═════ Texte fourni
L’idée est peut-être folle, mais elle n’est pas stupide. En effet, si les chercheurs de la DARPA réussissent leur challenge, l’armée disposera d’un système exceptionnel de détection, qui fonctionnera sans énergie extérieure, robuste, particulièrement discret et facile à distribuer n’importe où. L’usage militaire est prioritaire pour la DARPA, mais l’agence précise que des besoins civils pourraient bénéficier utilement de cette innovation. On pense bien sûr et d’abord aux capteurs de pollution.
« Les plantes sont très sensibles à leur environnement et manifestent naturellement des réactions physiologiques aux stimuli de base tels que la lumière et la température, mais aussi, dans certains cas, au toucher, aux produits chimiques, aux parasites et aux agents pathogènes » explique Blake Bextine, responsable du programme DARPA pour l’APT. Selon les scientifiques en charge de ce dossier, les nouvelles techniques moléculaires, de modélisation et d’édition génétique (comme le CRISPR Cas9) pourraient permettre de reprogrammer les capacités de détection et de communication des plantes pour un large éventail de stimuli.
══════════
═════ Données à examiner
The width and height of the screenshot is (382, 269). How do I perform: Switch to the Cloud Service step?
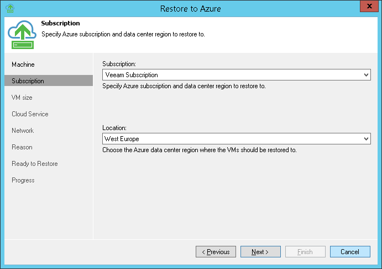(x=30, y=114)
══════════
═════ Données à examiner
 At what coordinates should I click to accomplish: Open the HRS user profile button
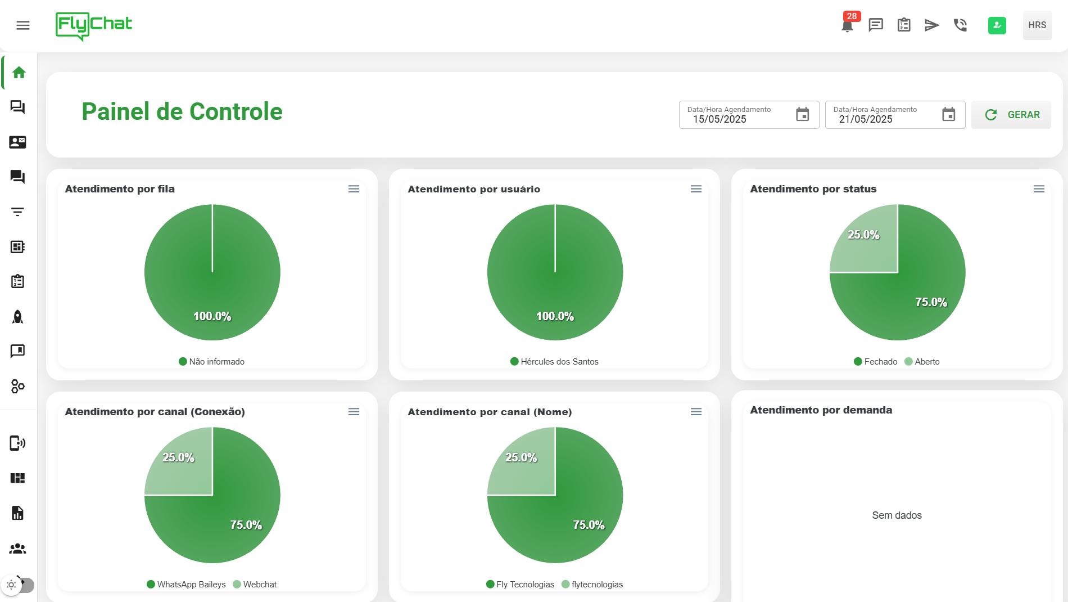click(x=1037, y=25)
══════════
| Consigne |
Reproduisez intégralement et à l’identique le texte fourni sur les plantes capteurs de la DARPA. Seul le texte fourni sert de référence, les lignes n’entrent pas en compte.

| Réponse attendue |
L’idée est peut-être folle, mais elle n’est pas stupide. En effet, si les chercheurs de la DARPA réussissent leur challenge, l’armée disposera d’un système exceptionnel de détection, qui fonctionnera sans énergie extérieure, robuste, particulièrement discret et facile à distribuer n’importe où. L’usage militaire est prioritaire pour la DARPA, mais l’agence précise que des besoins civils pourraient bénéficier utilement de cette innovation. On pense bien sûr et d’abord aux capteurs de pollution.
« Les plantes sont très sensibles à leur environnement et manifestent naturellement des réactions physiologiques aux stimuli de base tels que la lumière et la température, mais aussi, dans certains cas, au toucher, aux produits chimiques, aux parasites et aux agents pathogènes » explique Blake Bextine, responsable du programme DARPA pour l’APT. Selon les scientifiques en charge de ce dossier, les nouvelles techniques moléculaires, de modélisation et d’édition génétique (comme le CRISPR Cas9) pourraient permettre de reprogrammer les capacités de détection et de communication des plantes pour un large éventail de stimuli.